Induction (1 Viewer)

phoenix159 · Nov 18, 2013

Prove by induction that n(n + 1)(n + 2) is divisible by 6

When n = 1, n(n + 1)(n + 2) = 6, which obviously works

Assume true for n = k, i.e. k(k + 1)(k + 2) = 6M

Consider n = k + 1

(k + 1)(k + 2)(k + 3) = 6M/k (k + 3) <--- how do i prove this is divisible by 6?

Ikki · Nov 18, 2013

Lol bro ur done, the six is factored out, I'm pretty sure u can say:
Since i factored a 6, it is divisible by 6

phoenix159 · Nov 18, 2013

6M/k (k + 3) = 6 [M/k][k + 3]
But M/k might not be a whole number

Ikki · Nov 18, 2013

Hmm, I see your point. When all else fails, try a traditional expansion...

Step 3: Prove true for n=k+1

Assumption:
$k(k+1)(k+2) = k^3 + 3k^2 + 2k = 6M$

Proof:
$(k+1)(k+2)(k+3)$
$= k^3 + 6k^2 + 11k + 6$
$=(k^3+3k^2+2k)+3k^2+9k+6$
$=(6M)+3k^2+9k+6$

$\therefore $ I cannot factor a 6, so it is not divisible by 6...$$

Looks like you're right, it may not be divisible by 6 (maybe 3?)... Someone correct me? lol

bottleofyarn · Nov 18, 2013

Ikki said:
Hmm, I see your point. When all else fails, try a traditional expansion...

Step 3: Prove true for n=k+1

Assumption:
$k(k+1)(k+2) = k^3 + 3k^2 + 2k = 6M$

Proof:
$(k+1)(k+2)(k+3)$
$= k^3 + 6k^2 + 11k + 6$
$=(k^3+3k^2+2k)+3k^2+9k+6$
$=(6M)+3k^2+9k+6$

$\therefore $ I cannot factor a 6, so it is not divisible by 6...$$

Looks like you're right, it may not be divisible by 6 (maybe 3?)... Someone correct me? lol

Expansion is the way to go.

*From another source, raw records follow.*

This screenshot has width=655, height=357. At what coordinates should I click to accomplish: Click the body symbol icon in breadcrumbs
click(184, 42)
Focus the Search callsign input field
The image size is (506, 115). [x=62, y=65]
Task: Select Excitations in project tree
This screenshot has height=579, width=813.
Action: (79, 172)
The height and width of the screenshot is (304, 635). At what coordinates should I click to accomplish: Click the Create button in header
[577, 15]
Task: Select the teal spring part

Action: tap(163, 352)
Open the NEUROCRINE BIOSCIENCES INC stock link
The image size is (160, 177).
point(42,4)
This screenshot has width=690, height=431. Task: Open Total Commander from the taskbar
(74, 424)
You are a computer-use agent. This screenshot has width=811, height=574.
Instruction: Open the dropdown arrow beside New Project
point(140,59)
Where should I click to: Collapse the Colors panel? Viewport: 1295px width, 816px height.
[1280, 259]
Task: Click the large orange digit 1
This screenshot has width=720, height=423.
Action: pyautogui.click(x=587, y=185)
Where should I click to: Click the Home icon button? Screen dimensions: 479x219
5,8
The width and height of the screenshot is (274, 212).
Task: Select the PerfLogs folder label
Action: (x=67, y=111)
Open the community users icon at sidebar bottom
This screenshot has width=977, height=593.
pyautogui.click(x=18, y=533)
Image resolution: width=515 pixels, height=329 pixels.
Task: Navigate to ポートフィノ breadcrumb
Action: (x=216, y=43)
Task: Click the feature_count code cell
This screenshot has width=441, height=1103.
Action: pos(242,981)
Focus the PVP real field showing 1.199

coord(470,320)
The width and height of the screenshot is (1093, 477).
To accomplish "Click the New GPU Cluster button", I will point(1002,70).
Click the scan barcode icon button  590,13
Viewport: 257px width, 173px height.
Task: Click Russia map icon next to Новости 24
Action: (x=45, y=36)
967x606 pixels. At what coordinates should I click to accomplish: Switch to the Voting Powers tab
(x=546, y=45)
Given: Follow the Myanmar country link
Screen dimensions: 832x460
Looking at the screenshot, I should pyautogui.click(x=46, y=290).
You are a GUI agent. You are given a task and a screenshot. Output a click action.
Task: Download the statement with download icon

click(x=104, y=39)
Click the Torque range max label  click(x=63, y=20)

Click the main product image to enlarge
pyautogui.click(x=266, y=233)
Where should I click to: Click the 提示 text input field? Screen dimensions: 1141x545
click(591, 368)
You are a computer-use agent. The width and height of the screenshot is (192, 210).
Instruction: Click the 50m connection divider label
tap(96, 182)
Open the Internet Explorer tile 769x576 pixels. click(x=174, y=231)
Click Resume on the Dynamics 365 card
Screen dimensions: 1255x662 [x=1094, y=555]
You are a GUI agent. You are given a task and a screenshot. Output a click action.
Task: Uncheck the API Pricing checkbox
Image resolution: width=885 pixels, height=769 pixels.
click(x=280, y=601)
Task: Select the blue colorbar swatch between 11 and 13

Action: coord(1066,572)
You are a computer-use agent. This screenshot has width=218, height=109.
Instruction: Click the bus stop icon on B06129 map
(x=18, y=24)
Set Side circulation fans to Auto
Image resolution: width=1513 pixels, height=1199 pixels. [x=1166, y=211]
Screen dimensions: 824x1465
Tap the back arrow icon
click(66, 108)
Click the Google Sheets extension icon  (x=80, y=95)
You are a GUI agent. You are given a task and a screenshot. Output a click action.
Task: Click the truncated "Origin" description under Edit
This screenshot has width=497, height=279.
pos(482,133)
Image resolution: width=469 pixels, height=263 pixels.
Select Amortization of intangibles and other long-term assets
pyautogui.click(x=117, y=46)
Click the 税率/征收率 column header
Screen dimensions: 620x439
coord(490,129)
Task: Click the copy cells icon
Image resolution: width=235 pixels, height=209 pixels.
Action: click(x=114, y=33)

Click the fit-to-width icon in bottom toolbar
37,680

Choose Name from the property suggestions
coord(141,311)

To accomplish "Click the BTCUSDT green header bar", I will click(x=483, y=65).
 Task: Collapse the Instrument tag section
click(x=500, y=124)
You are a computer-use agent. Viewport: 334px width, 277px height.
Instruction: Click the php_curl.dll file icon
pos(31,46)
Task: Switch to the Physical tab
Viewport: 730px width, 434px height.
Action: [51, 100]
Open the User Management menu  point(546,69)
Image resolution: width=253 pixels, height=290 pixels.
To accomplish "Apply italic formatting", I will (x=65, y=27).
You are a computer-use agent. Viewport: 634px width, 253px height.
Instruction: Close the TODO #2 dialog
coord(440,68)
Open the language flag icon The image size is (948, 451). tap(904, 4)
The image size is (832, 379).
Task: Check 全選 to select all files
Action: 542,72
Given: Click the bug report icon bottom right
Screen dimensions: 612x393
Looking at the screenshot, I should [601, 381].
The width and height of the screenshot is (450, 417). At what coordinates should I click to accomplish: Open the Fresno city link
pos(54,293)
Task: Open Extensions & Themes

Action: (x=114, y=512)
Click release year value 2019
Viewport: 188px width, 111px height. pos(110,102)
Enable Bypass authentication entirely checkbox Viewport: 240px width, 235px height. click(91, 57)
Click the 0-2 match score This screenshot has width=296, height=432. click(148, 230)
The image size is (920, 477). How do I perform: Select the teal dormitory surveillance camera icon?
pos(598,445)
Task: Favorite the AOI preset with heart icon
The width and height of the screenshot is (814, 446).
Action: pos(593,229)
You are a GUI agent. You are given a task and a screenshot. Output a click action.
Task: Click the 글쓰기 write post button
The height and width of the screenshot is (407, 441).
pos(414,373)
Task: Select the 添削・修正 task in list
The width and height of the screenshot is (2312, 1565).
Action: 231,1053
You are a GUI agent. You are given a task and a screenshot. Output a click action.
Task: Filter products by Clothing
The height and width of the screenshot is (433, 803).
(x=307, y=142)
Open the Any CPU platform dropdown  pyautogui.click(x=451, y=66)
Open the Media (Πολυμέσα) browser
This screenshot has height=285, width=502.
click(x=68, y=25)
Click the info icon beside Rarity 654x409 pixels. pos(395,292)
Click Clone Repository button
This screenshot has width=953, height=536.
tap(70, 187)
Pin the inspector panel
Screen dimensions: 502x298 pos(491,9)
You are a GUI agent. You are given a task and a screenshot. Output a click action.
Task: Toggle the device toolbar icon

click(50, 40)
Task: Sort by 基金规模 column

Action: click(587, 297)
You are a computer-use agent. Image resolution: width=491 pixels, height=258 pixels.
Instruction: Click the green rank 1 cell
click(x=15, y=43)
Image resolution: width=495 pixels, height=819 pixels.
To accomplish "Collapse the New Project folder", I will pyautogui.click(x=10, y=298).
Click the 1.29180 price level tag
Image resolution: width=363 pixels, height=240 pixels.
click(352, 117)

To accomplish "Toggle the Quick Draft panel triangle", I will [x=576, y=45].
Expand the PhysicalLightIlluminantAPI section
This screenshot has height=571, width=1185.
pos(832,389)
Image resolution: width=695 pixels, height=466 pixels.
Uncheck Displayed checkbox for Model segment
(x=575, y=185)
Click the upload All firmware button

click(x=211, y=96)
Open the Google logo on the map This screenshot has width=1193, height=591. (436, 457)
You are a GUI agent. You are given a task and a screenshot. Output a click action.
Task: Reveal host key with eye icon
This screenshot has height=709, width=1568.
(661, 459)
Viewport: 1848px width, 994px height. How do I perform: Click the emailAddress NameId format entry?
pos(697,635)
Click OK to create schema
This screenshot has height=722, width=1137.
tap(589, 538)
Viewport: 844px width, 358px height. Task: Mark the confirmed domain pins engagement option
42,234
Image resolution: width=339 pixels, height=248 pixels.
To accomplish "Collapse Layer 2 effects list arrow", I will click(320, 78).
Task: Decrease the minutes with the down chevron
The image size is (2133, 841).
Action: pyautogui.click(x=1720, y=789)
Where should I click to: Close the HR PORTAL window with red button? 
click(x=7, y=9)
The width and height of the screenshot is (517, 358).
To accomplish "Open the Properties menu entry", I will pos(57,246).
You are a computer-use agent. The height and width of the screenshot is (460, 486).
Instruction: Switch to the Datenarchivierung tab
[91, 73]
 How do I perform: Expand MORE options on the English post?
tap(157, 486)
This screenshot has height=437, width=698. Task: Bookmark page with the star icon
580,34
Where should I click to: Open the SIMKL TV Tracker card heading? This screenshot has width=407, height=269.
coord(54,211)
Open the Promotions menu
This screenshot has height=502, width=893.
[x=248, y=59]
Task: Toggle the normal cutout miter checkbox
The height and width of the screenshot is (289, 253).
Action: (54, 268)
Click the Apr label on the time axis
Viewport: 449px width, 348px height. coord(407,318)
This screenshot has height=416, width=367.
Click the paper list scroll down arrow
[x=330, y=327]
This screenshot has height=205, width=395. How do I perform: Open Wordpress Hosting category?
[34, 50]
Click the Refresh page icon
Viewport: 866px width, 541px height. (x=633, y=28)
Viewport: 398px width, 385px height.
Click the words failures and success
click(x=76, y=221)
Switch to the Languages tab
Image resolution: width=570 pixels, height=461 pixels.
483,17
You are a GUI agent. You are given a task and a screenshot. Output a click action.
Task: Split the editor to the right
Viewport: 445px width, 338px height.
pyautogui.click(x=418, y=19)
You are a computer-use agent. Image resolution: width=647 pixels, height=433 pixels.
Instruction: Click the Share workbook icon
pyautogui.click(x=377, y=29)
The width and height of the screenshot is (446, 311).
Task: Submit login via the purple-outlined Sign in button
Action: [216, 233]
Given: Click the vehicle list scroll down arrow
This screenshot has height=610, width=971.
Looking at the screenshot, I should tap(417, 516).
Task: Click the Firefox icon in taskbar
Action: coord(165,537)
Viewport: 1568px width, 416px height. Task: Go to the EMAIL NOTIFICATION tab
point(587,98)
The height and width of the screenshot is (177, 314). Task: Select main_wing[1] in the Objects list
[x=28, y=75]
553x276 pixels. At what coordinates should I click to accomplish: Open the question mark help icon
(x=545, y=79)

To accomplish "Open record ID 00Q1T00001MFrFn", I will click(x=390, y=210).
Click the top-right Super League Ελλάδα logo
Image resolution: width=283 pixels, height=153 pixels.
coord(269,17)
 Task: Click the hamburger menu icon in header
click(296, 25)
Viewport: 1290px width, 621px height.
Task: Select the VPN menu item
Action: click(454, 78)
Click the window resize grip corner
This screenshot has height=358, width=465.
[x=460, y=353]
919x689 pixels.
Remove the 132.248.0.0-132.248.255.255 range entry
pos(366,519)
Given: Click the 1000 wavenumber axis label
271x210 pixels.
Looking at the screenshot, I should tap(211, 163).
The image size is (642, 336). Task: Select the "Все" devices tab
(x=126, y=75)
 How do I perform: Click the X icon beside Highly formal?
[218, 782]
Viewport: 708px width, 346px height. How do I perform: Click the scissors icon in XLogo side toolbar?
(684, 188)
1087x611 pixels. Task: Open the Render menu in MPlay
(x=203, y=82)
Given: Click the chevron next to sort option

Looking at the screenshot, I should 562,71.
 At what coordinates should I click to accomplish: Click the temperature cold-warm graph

Usually with this question and its variants, there is a previous part where you explain why k(k+1) is even.

RealiseNothing · Nov 18, 2013

$\sum_{k=1}^{n} \frac{k(k+1)}{2} = \frac{n(n+1)(n+2)}{6}$

The LHS is just the sum of the first 'n' triangular numbers, so it is an integer. Thus the RHS is also an integer and hence $n(n+1)(n+2)$ is divisible by 6.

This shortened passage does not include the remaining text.